There has been a general trend in the reduction in size of micro-electronic systems. Chip scale packaging, flip chips, and multichip modules are generally applied to a variety of electronic product categories such as mobile phones, hand-held computers, chip cards, and similar applications/devices. Future applications of electronic devices may require relatively complicated elements supporting various functions, which often results in the chip area being required to be relatively large to meet demands. This results in challenges with manufacturing yield of chips due to an integration of multifunctional devices, an increase in cost due to complexity of device implementation, and technical limitations. In addition, wirings between subsystems may be challenging due to limitations in performance, multifunctionality, reliability and similar issues of micro-electronic systems. These factors may be critical performance bottlenecks for future integrated circuit generation. A 3D integration technology may have significant potential to replace an embedded system on chip (SoC) technology.
In a packaging process, a super-contact hole may serve as a pad and a normal contact hole may serve for connecting wirings that are simultaneously patterned on a single wafer. The super-contact hole may have a diameter ranging from approximately 1 μm to 2 μm and a depth ranging from approximately 6 μm to 10 μm. A non-super-contact hole may have a diameter ranging from approximately 0.1 μm to 0.3 μm and a depth ranging from approximately 1 μm to 2 μm.
A process of forming a related art super-contact can be described with reference to FIGS. 1A to 1E. Example FIGS. 1A to 1E are cross-sectional views illustrating a process of forming a super-contact, according to the related art. As shown in example FIG. 1A, an device isolation layer (not shown) may define an active region. Unit elements (such as a PMOS transistor and an NMOS transistor including a source/drain junction part and a gate 50 formed on the active region and similar elements) may be formed on a semiconductor substrate 100.
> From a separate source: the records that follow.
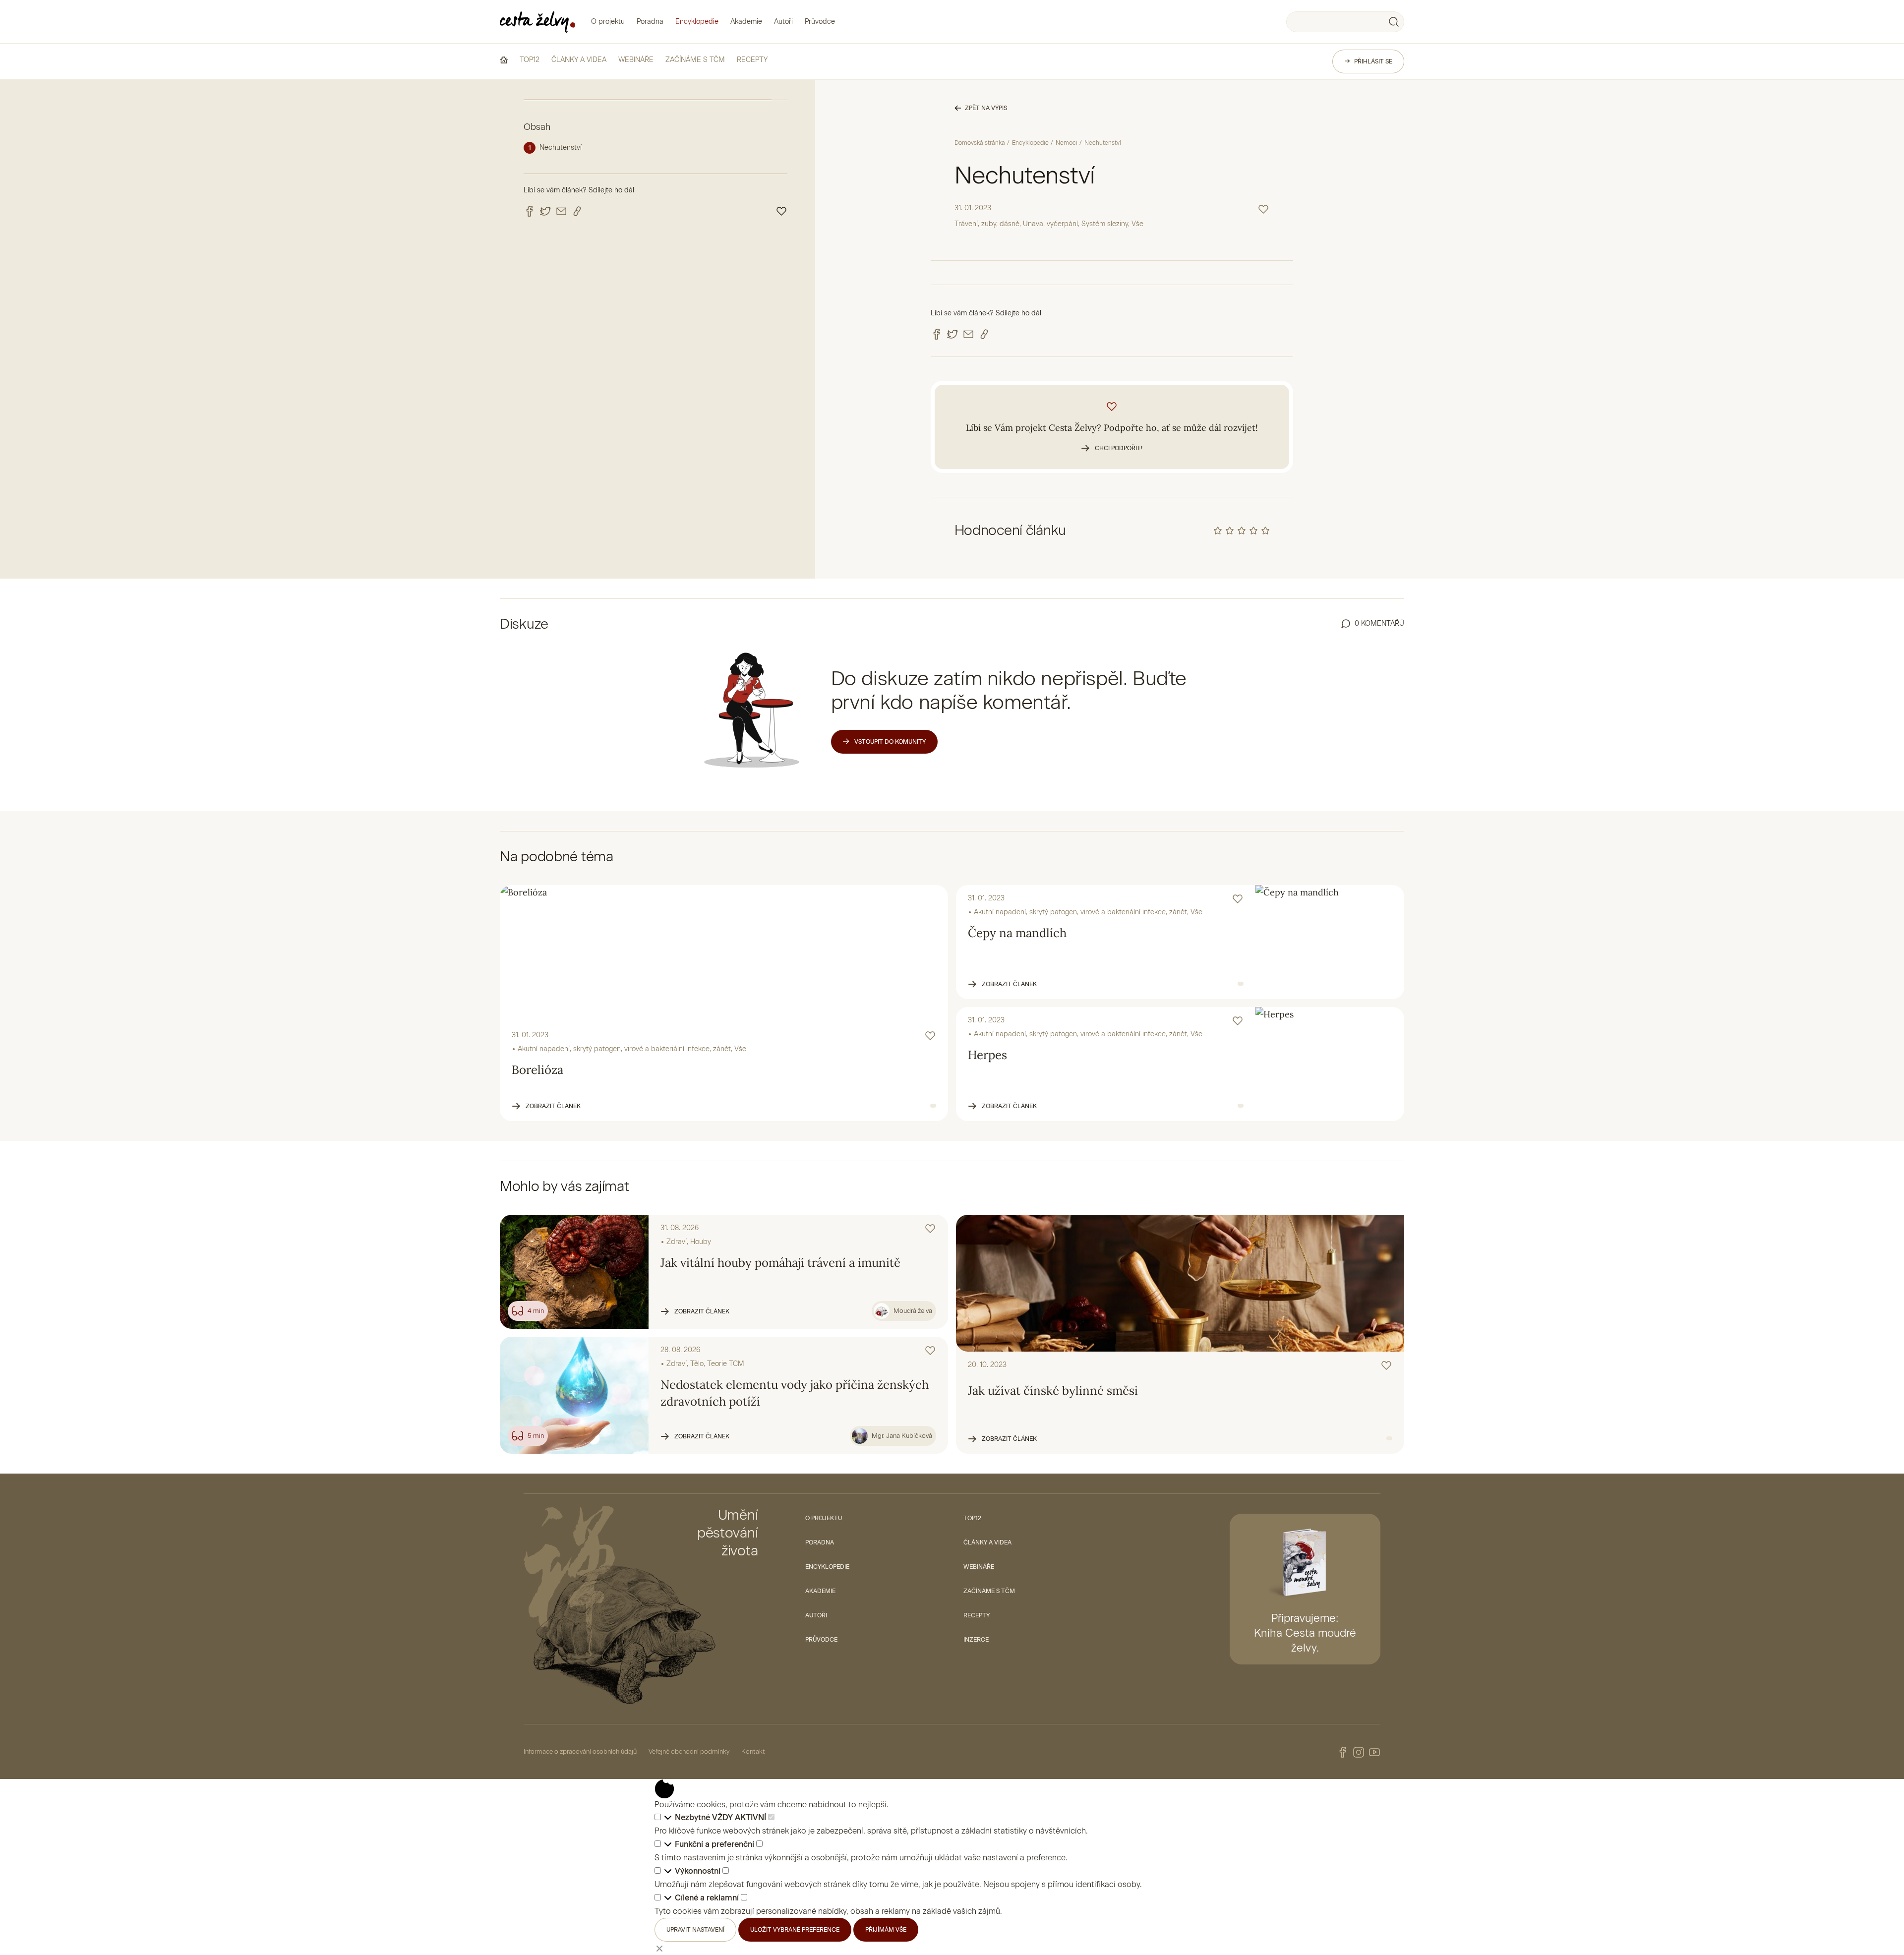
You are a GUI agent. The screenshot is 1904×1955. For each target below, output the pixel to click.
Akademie (746, 21)
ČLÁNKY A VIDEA (578, 60)
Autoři (783, 21)
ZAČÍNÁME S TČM (695, 60)
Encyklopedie (696, 21)
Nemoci (1066, 142)
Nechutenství (560, 147)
As shown in FIG. 1B, an interlayer dielectric layer 102 may be formed on the entire structure with the unit elements formed thereon. A photoresist pattern 104 for a super-contact hole may be formed on the interlayer dielectric layer 102. Then the interlayer dielectric layer 102 and the semiconductor substrate 100 may be etched by an etching process using the photoresist pattern 104 as an etching mask to form a super-contact hole 106.
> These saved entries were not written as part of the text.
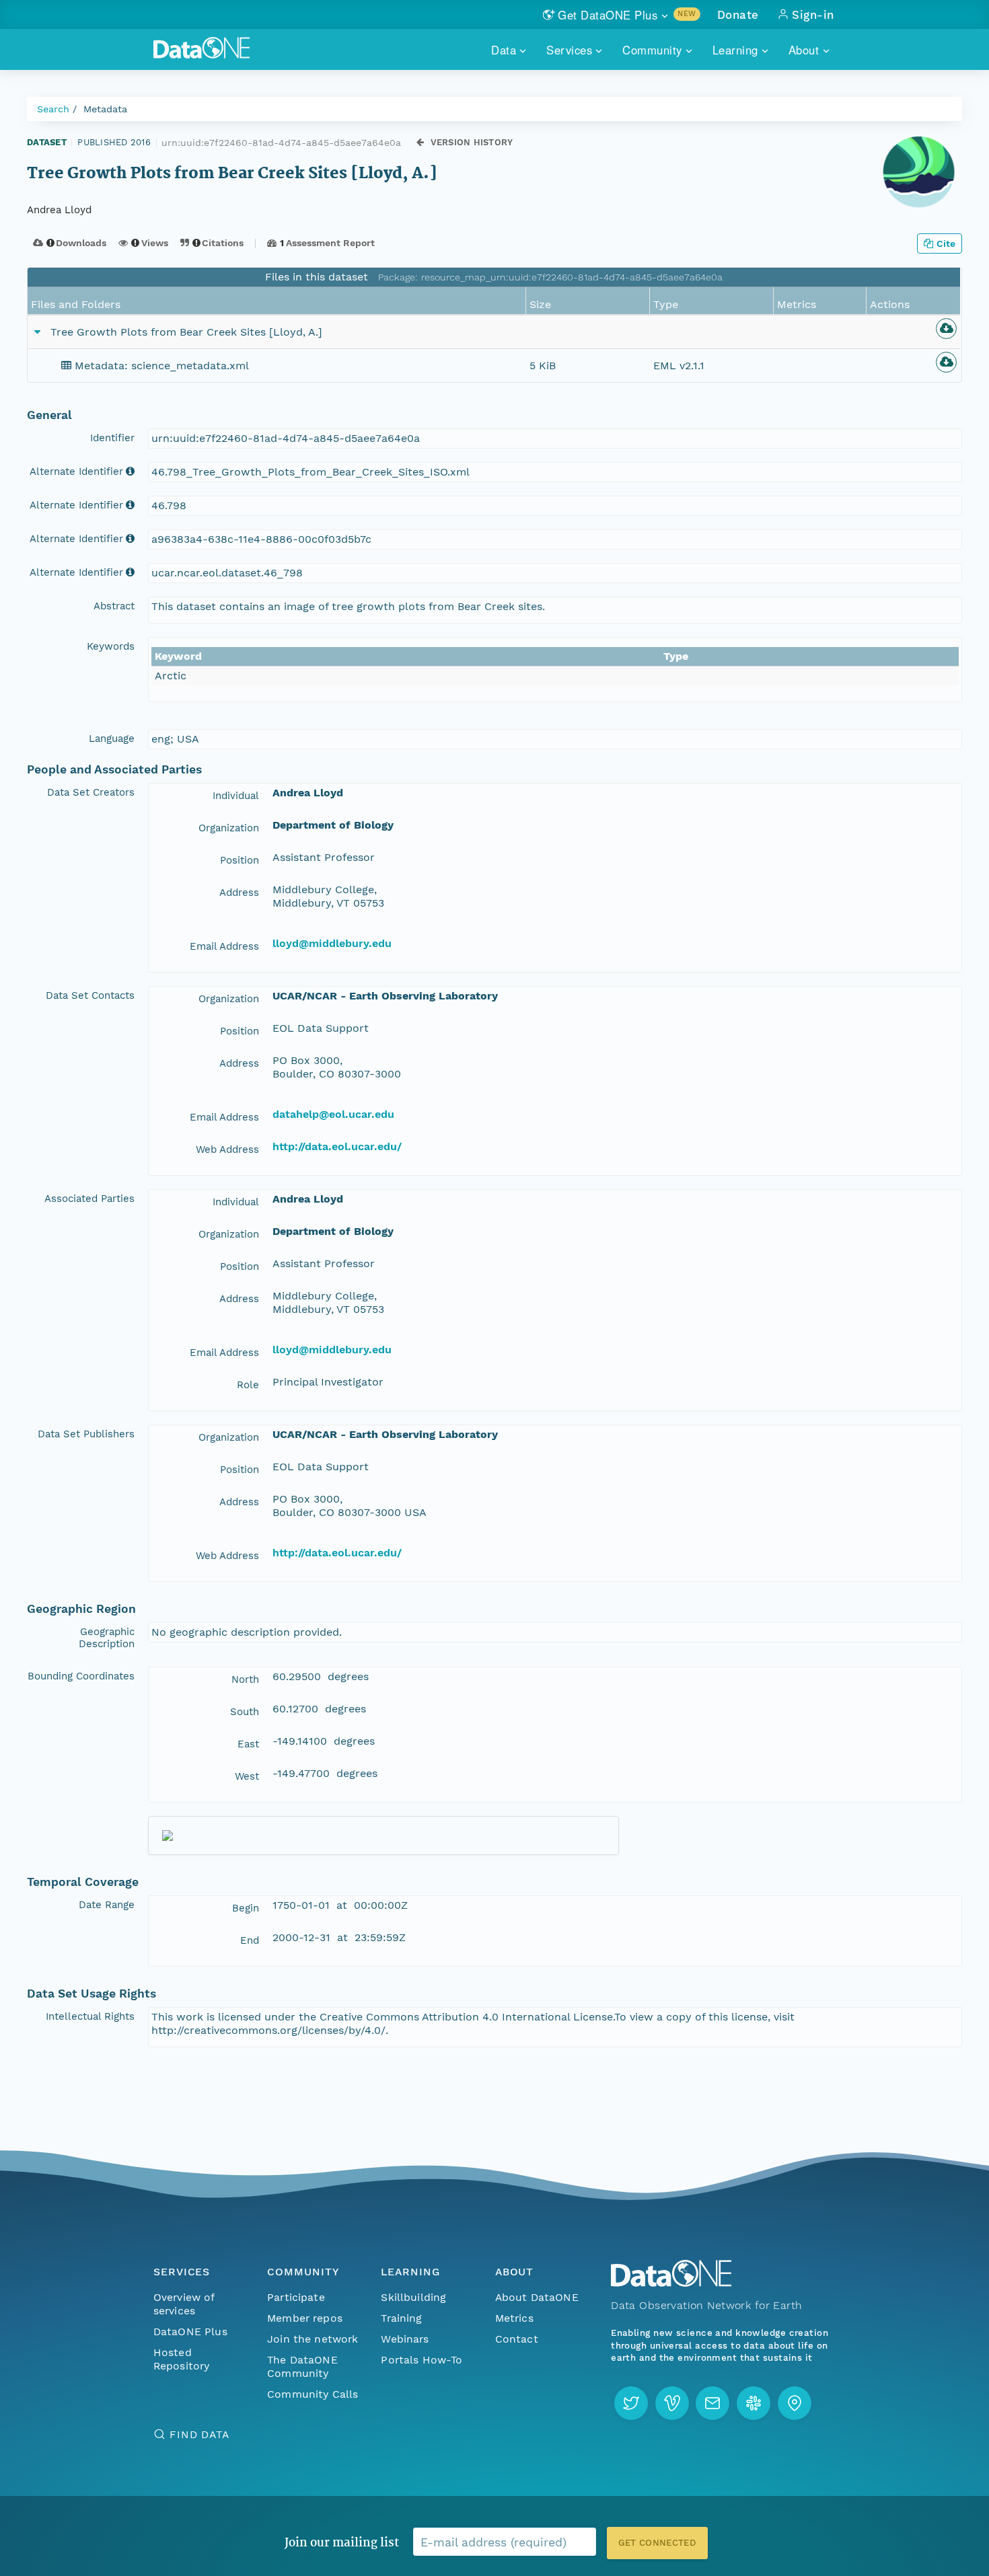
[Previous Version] (420, 142)
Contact (516, 2339)
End (249, 1940)
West (247, 1776)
As shown in FIG. 1C, the photoresist pattern 104 may be removed through a strip process, and an insulation film 108 may be formed on the surface of the entire structure including the super-contact hole 106. The insulation film 108 may serve as a shielding insulation film of a super-contact to be formed later and may be formed of at least one of oxide series and nitride series.
As shown in FIG. 1D, the super-contact hole 106 may be filled with a conductive material (e.g. tungsten (W)) to form a conductive layer 110. As shown in FIGS. 1D and 1E, a photoresist pattern 111 for a normal contact hole may be formed on an upper portion of the entire structure with the conductive layer 110 filled in the super-contact hole 106. The interlayer dielectric layer 102 may be etched through an etching process using the photoresist pattern 111 as an etching mask to form a normal contact hole 112. The photoresist pattern 111 for a normal contact is removed.
In the foregoing related art super-contact hole formation process, the insulation film 108 is formed after the formation of the super contact hole 106. However, the interlayer dielectric layer 102 may not be etched enough when forming the normal contact hole 112, which may cause problems with an electrical connection to the active region. For example, when the normal contact hole 112 is formed, since the interlayer dielectric layer 102 needs to be etched deeper due to the insulation film 108, a portion A in the interlayer dielectric layer 102 may not be etched enough, which may cause problems in the electrical connection to the active region.